Kamis, 25 April 2024

BP Batam Siap Kembalikan UWTO untuk Pemilik Lahan yang….

Berita Terkait

Deputi 3 BP Batam Eko Santoso (kiri) bersama Deputi 5 BP Batam Gusmardi Bustami (dua dari Kanan) dan Kepala Kantor Pengelolaan Lahan BP Batam Iman Bachroni memberikan keterangan terkait masalah lahan, Selasa (14/3). F Cecep Mulyana/Batam Pos

batampos.co.id – Salah satu dari sekian banyak kasus lahan di Batam adalah pengalokasian lahan yang belum mengantongi Hak Pengelolaan Lahan (HPL) karena berada di area hutan lindung dan hutan konservasi.

Deputi III BP Batam, RC Eko Santoso Budianto, menyebutkan sedikitnya ada 623 hektare lahan di Batam telah dialokasikan pejabat BP Batam rezim sebelumnya di lahan yang belum berstatus HPL.

“Oknum-oknum BP saat menawarkan ke pengusaha mengaku status lahan itu sudah HPL padahal belum. Jadi banyak juga pengusaha tertipu oleh oknum ini,” ujar Eko.

Lalu apa solusinya? Eko mengatakan BP Batam akan mengembalikan uang wajib tahunan yang telah dibayarkan pengusaha, sementara lahannya dikembalikan ke negara.
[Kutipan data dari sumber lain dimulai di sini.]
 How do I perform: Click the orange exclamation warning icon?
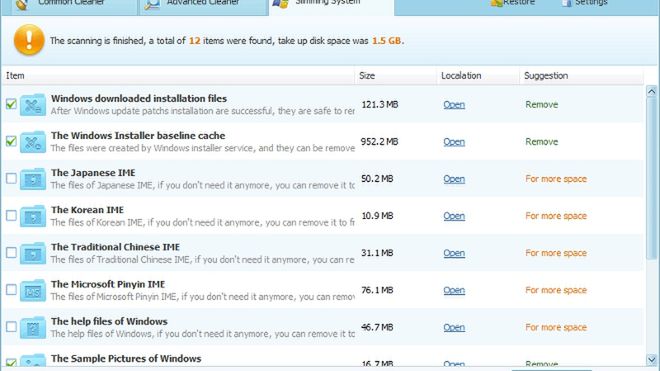pos(29,40)
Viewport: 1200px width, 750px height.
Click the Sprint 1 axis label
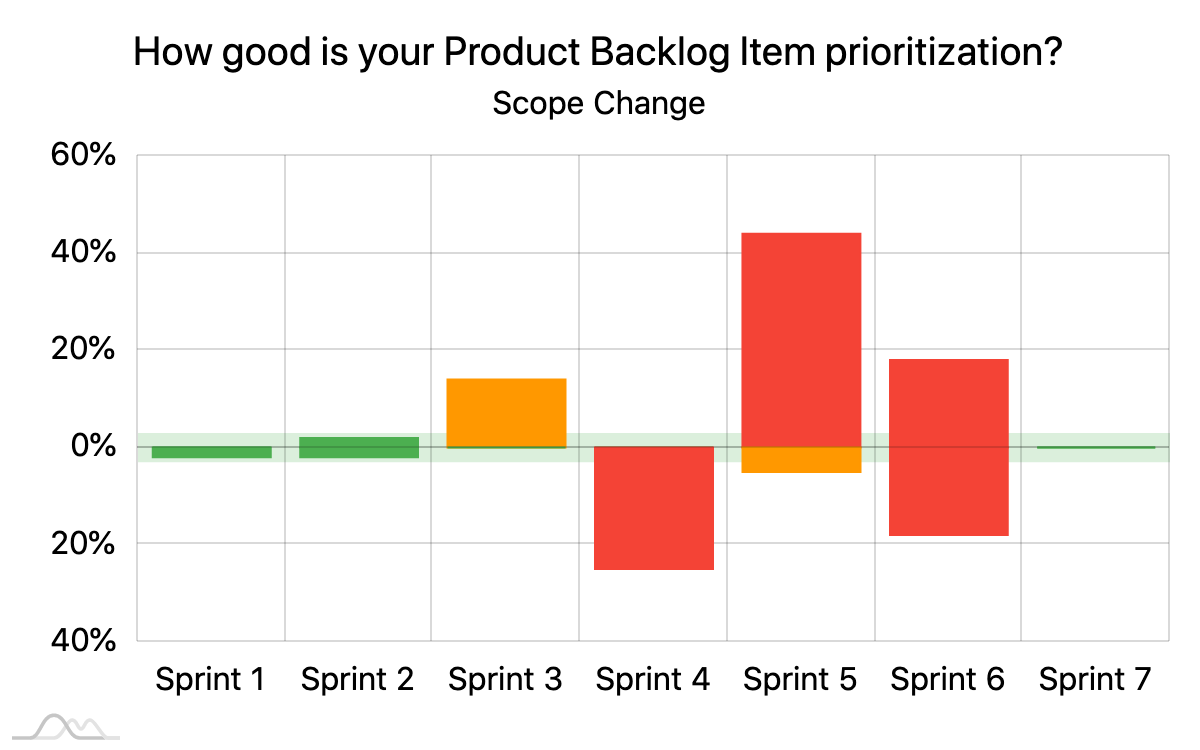coord(211,680)
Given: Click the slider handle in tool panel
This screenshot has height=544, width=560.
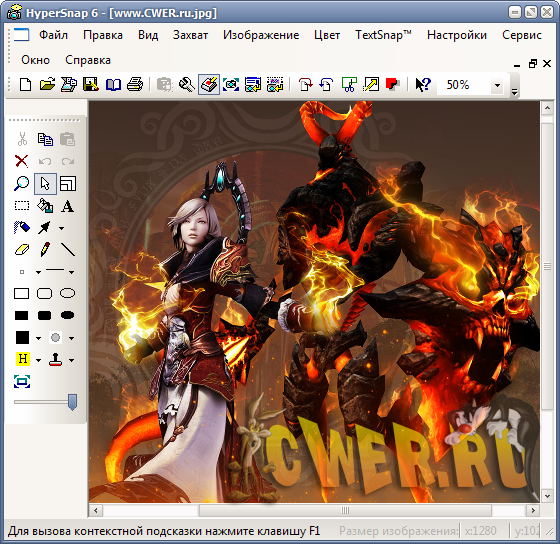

Lahan tersebut akan digunakan sesuai fungsi awal sebagai hutan lindung atau hutan konservasi.

“Tapi kami masih menunggu MoU dengan BPN, rencananya 18 Maret ini,” kata Eko.

Langkah ini diambil BP Batam untuk menghindari penyalahgunaan wewenang dalam pengalokasian lahan ke depannya.

“Hanya lahan-lahan yang sudah ada HPL yang boleh dialokasikan. Bagi yang nekat bisa dipidanakan,” tegas Eko.

623 haktare lahan belum HPL namun sudah dialokasikan itu belum termasuk lahan di Rempang-Galang (Relang) yang sudah habis dikaveling oleh perorangan maupun perusahaan tertentu, padahal statusnya masih status quo. Hal  ini juga akan menjadi persoalan hukum nantinya.

Terkait persoalan lahan terlantar lainnya yang juga menjadi fokus utama BP Batam untuk dibenahi, BP kini mendesak pemerintah pusat segera mengeluarkan Peraturan Pemerintah (PP) atau peraturan lainnya selain Peraturan Kepala (Perka) BP Batam.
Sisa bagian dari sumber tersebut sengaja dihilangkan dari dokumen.